諏訪地方・諏訪信仰のイントロダクションとも言うべき作品である。
ナレーションの分かりやすい語り口で、解説によって進行する、分かりやすさ重視の作品だった。国立民族学博物館の映像資料のように丁寧に進めていく。

もっと謎めいた、言葉にならない自然界の世界観を静かに映像だけで見せていくスタイルを予想していた。自然の音と祭礼の音、唄、鹿の鳴き声しか流れないぐらいの、言葉にならない世界、そして神話や精霊の世界へとカメラを向けていくものと思っていたのだ。
構成も親切で、本作を見れば、諏訪湖・諏訪大社の一帯がどういう地であるかが伝わってくる。「諏訪信仰」、諏訪大社を中心に諏訪地方で息づいている信仰と儀式の数々が、1年という時間のサイクルにおいて催されていく様が紹介される。1年は祭礼の連続であり、今も年間200以上の儀式があるという。絶え間ない儀式によってこちらとあちら=神の国とを接続させ続けているのは伊勢神宮だけではなかったのだ。だが伊勢神宮が格式に満ちているのに対し、諏訪はもっと動物的である。山と水の自然に満ちた四季の移ろい、稲作、そして鹿の生態が密接に関連している。それらは現在形で生きている。
「自然」の力がとにかく大きい。自然を核とした信仰の存在感が最高位にある、諏訪という場の重力源となっている。それは神社、仏教をも超えたスケールだということが分かってくる。
「諏訪大社」の存在感からして神社の力が大きいんだなと漠然とイメージしていたし(なんせ上社前宮 - 上社本宮 - 下社秋宮 - 下社春宮の4社もある)、そこに国譲りの神話、タケミナカタの存在や、『逃げ若』のような日本史も絡んでくるから、神社と日本神話が中心のように捉えていたのだ。

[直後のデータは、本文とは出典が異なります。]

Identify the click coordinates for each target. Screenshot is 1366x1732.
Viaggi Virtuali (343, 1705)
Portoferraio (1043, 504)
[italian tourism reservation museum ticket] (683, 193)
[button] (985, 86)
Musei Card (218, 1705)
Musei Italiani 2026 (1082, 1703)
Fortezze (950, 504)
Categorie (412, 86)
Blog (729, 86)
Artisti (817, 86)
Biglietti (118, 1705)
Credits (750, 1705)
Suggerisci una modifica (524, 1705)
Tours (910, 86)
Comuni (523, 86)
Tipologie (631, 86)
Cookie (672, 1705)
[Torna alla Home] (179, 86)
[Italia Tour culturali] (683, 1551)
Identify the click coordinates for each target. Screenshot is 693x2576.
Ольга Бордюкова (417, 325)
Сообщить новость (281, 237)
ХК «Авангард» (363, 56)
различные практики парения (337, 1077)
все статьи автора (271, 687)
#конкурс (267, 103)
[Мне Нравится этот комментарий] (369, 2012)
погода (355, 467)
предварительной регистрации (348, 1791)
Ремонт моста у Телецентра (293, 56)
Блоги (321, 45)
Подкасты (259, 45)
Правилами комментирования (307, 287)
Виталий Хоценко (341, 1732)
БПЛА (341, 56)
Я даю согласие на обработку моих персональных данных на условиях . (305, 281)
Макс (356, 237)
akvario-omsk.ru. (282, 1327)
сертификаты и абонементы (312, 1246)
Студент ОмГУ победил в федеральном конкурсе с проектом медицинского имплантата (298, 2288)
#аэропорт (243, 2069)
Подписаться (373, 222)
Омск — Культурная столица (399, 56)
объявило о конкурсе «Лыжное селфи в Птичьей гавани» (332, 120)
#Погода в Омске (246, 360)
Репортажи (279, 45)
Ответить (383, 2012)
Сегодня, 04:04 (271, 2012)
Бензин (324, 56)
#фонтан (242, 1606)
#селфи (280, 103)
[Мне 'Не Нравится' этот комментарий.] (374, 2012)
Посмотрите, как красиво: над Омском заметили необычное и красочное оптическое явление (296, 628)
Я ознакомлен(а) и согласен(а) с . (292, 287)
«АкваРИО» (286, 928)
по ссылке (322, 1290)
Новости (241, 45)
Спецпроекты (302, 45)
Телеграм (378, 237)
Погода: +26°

が、数々の儀式には動物・肉が捧げられ、御柱や鹿の頭に象徴されるように、他の一般的な神社の扱う領域を超えた何かがあり、また寺・仏教の方も、諏訪大社と合同で行事を行っていたりして、衝撃であった。
まるで神道も仏教も、もっと古来の縄文時代から諏訪に生きている信仰を核として、その周りを取り巻いているかに見えた。日本神話でも仏教界でもない、もっと原初的な、目に見えない形なき神の世界を重んじていて、それが降りてくるための重要な場所を空けていることが伺えた。まるで神の特区である。真に聖なるものが中枢に降り、その周縁にて神社、寺、現代人らが配列されて、取り巻いて守るように共存している様が見える。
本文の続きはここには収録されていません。